• [PROMPT]: Your task is to restate the data word for word.

Stored data:
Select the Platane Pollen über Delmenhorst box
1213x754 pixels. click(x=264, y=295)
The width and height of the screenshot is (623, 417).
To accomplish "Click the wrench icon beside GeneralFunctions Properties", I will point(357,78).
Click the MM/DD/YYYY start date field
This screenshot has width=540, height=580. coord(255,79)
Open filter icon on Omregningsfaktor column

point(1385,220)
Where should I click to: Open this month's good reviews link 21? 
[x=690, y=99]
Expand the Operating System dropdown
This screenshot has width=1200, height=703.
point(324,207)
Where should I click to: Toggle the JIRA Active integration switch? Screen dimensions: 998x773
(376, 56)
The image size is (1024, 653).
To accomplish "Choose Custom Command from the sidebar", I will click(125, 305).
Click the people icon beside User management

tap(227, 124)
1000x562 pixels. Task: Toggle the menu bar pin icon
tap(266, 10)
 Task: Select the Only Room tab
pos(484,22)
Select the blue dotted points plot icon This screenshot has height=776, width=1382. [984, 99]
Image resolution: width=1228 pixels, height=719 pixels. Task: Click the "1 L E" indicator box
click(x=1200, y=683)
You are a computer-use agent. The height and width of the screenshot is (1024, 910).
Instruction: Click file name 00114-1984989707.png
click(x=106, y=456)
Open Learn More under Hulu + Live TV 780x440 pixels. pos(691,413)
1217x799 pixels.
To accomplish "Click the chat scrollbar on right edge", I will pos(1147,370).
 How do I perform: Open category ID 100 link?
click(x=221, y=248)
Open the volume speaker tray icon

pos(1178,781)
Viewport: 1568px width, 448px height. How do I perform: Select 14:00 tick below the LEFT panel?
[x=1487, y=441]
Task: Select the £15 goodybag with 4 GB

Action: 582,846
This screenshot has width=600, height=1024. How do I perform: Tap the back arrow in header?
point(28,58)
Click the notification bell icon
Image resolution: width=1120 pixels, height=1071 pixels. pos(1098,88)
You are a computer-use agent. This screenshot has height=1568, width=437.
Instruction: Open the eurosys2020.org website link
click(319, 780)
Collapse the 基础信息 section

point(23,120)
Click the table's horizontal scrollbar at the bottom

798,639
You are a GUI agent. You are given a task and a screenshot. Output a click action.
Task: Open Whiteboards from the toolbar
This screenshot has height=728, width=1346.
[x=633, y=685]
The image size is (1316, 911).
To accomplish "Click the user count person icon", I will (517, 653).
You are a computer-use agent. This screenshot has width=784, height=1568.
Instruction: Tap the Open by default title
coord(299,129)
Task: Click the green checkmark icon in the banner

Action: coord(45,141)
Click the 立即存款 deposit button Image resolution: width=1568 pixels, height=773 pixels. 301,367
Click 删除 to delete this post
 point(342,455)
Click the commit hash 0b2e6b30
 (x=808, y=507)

• [SOLUTION BELOW]:
Select the Platane Pollen über Delmenhorst box
1213x754 pixels. click(x=264, y=295)
The width and height of the screenshot is (623, 417).
To accomplish "Click the wrench icon beside GeneralFunctions Properties", I will point(357,78).
Click the MM/DD/YYYY start date field
This screenshot has width=540, height=580. coord(255,79)
Open filter icon on Omregningsfaktor column

point(1385,220)
Where should I click to: Open this month's good reviews link 21? 
[x=690, y=99]
Expand the Operating System dropdown
This screenshot has width=1200, height=703.
point(324,207)
Where should I click to: Toggle the JIRA Active integration switch? Screen dimensions: 998x773
(376, 56)
The image size is (1024, 653).
To accomplish "Choose Custom Command from the sidebar", I will click(125, 305).
Click the people icon beside User management

tap(227, 124)
1000x562 pixels. Task: Toggle the menu bar pin icon
tap(266, 10)
 Task: Select the Only Room tab
pos(484,22)
Select the blue dotted points plot icon This screenshot has height=776, width=1382. [984, 99]
Image resolution: width=1228 pixels, height=719 pixels. Task: Click the "1 L E" indicator box
click(x=1200, y=683)
You are a computer-use agent. The height and width of the screenshot is (1024, 910).
Instruction: Click file name 00114-1984989707.png
click(x=106, y=456)
Open Learn More under Hulu + Live TV 780x440 pixels. pos(691,413)
1217x799 pixels.
To accomplish "Click the chat scrollbar on right edge", I will pos(1147,370).
 How do I perform: Open category ID 100 link?
click(x=221, y=248)
Open the volume speaker tray icon

pos(1178,781)
Viewport: 1568px width, 448px height. How do I perform: Select 14:00 tick below the LEFT panel?
[x=1487, y=441]
Task: Select the £15 goodybag with 4 GB

Action: 582,846
This screenshot has width=600, height=1024. How do I perform: Tap the back arrow in header?
point(28,58)
Click the notification bell icon
Image resolution: width=1120 pixels, height=1071 pixels. pos(1098,88)
You are a computer-use agent. This screenshot has height=1568, width=437.
Instruction: Open the eurosys2020.org website link
click(319, 780)
Collapse the 基础信息 section

point(23,120)
Click the table's horizontal scrollbar at the bottom

798,639
You are a GUI agent. You are given a task and a screenshot. Output a click action.
Task: Open Whiteboards from the toolbar
This screenshot has height=728, width=1346.
[x=633, y=685]
The image size is (1316, 911).
To accomplish "Click the user count person icon", I will (517, 653).
You are a computer-use agent. This screenshot has width=784, height=1568.
Instruction: Tap the Open by default title
coord(299,129)
Task: Click the green checkmark icon in the banner

Action: coord(45,141)
Click the 立即存款 deposit button Image resolution: width=1568 pixels, height=773 pixels. 301,367
Click 删除 to delete this post
 point(342,455)
Click the commit hash 0b2e6b30
 (x=808, y=507)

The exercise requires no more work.